[[ Given text, beginning ]]

You are only human.
As I write this I am thirty-seven thousand feet in the air on my way to Mexico with my kids for spring break. We boarded, took off, I watched a movie with the kids, and then pulled out my Mac to write. I opened a Word document but a blank page stared at me for quite a while. THIS IS IT I thought, I am out of words. GEEEEEEEEZ that happened faster than I thought it would. Because of course that’s a fear of mine, that my thoughts will dry up and this blog will be over before it even started.
So… I closed my fancy little computer and scrolled through the movies once again. I bypassed the new releases and found one of my old favorites, “The Blind Side.” Twenty minutes in, tears fell down my cheeks as the story of Michael Oher started to unfold. If this movie has slipped by you, do yourself a favor and take two hours to have your faith in humanity restored. I opened my word doc again and here I sit between my two little loves with a full heart and more words.
I stopped watching national news several years. My heart couldn’t take it. Our world is hard to take some days. The hate, the fear, the uncertainty at levels big and small can be overwhelming. I am by no means sticking my head in the sand as I have always been a realist. I worked in an ER for close to a decade where I saw the best and worst in people. More often the worst. I became hard there and jaded and pessimistic. When I left, I was also leaving a marriage that had landed me in a terrible head space, so I made a decision to pivot from the negative. I didn’t think about it that way at the time, but shutting off the news was part of helping my heart heal.

[[ Given text, end ]]

**Work instruction 1**
Which movie did the writer of the blog post rewatch on the flight?
**Work instruction 2**
Summarize the blog post in two sentences.
**Work instruction 3**
Extend the blog post beyond its final sentence.
You won't need the material that comes after this point.

[[ Supplied entries, beginning ]]

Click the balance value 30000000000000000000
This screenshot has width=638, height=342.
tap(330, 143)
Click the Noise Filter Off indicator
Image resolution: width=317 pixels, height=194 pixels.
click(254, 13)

[[ Supplied entries, end ]]

**Answer box 1**
"The Blind Side."

**Answer box 2**
While flying to Mexico for spring break with the kids, the writer stared at a blank page and feared running out of words, but rewatching "The Blind Side" brought tears, a full heart, and more words. The writer stopped watching national news years ago, after nearly a decade in an ER and the end of a marriage, as part of a decision to pivot from the negative and let the heart heal.

**Answer box 3**
Now my heart has mended, more than mended…I find myself smiling and content so often that it’s hard to remember what broken felt like. I think back to that time so often, not in regret because I believe regret is for the broken hearted. I look back more in reflection and in curiosity. What was missing in my marriage was something so simple, yet in the grind of life something that can feel so hard. That small (but HUGE) thing was humanity… kindness, compassion, courtesy even.
We see acts of humanity big and small everyday if we care to look. In the story of Michael Oher, an instinctive move to take in a homeless teenager is an act of humanity so seemingly significant a book and movie were created about it. It’s a phenomenal story. My guess is that there are families around the world that help other humans in this way, providing food, clothes, a bed. Like Sean and Leigh Anne Tuohy, I believe good people demonstrate this humanity because they are kindhearted and not for charity or recognition. I believe there truly are gracious humans in this world and their examples certainly inspire my daily life.
Which brings me to those small acts of humanity that so often go overlooked. Helping an elderly person or mother with no extra hands hold a door, reaching out to a friend going through a difficult time even when you don’t know what to say, or simply complimenting your significant other when they look nice. These are such simple acts that remind the doer and the recipient that we are all in this life together. At times, we may not even see our action as meaningful, but know that they are.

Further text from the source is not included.